Not long afterwards, the ruins of the school were cleared away and a new building site appeared. The builders must have known about the beam and made it safe, because there was nothing in the paper about people getting cut in half. And nothing about planes getting wings cut off either.

Dyspepsia asked the builders what they were building. They said it was a geothermal power station: the only one in England. The only one that England would ever need. And (quite possibly) the whole world.

Soon the power station was up and running. There was hardly any noise. Just the quiet humming of underground generators, plus dozens of power lines which sprouted from the new building and went off in all directions supported on tall pylons. They hummed, too. Plus there was a deep, deep rumbling sound that came from far, far underground.

Near the building stood a huge pit wheel, just like a coal mine. But they weren’t mining coal. There were no coal trucks and no smoke. But people were having to go deep underground for some reason or other.

The pylons were an eyesore for the people in Ashbrooke. They hadn’t minded when it had been a school, but now it was a power station. And power stations need pylons. Mummy and Daddy didn’t mind, because they’d stopped getting electricity bills. They phoned up the power company to ask why, and they were told electricity was now too cheap to meter.

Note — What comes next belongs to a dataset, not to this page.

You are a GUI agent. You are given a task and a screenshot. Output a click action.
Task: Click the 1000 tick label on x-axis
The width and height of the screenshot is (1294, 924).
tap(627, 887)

Nobody really minded about the pylons, because everyone liked free electricity. With all the money they saved, they could go away on holiday twice a year to nice places like Turkey and Morocco.

The newspapers were full of the good news. It wasn’t just Sunderland that was getting free electricity, but the whole country. Britain was selling electricity overseas—to France, to Germany, even to Russia, which now felt it best to leave all its oil in the ground. The climate was beginning to change for the better, but ever so slightly. It wouldn’t be noticeable for the next fifty years. Mankind had been busy wrecking the climate for over 400 years, so it wasn’t something you’d expect to fix itself overnight.

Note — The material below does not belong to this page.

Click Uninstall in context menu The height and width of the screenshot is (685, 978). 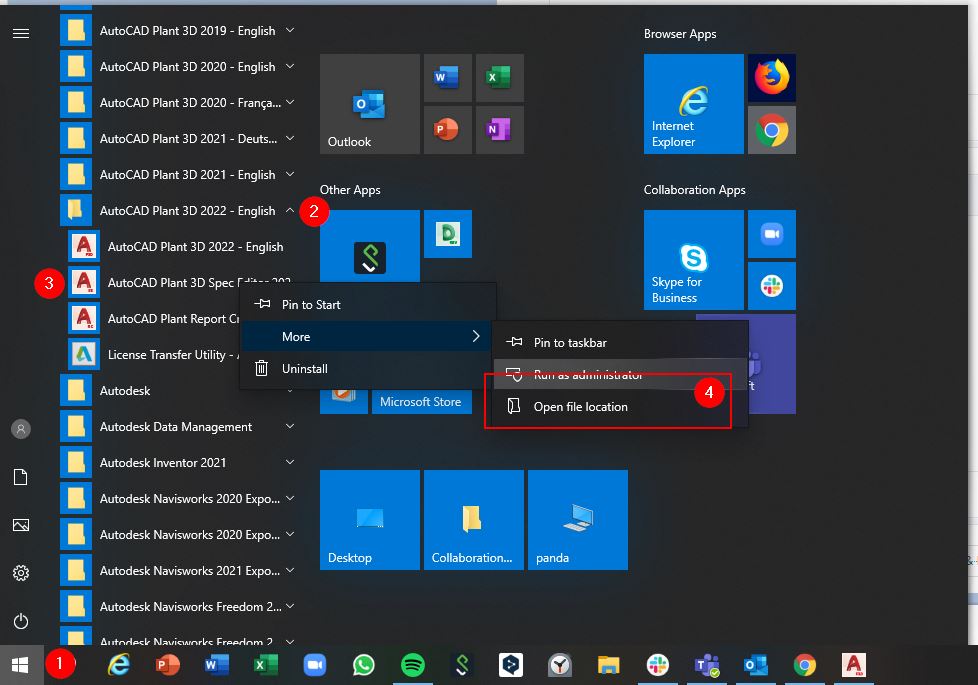[x=304, y=369]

Meanwhile there was all this lovely free electricity to burn. Nobody bothered to turn lights off, or to unplug their phone chargers. Televisions were left on all night, and soon nothing electrical had an off-switch. It was all meant to be left on the whole time.

Nobody scolded their children for leaving the electric fire on all night. When the house got too hot you simply turned on the air-conditioning to cool it down again. The fact that it used twice the electricity to do precisely nothing didn’t matter any more.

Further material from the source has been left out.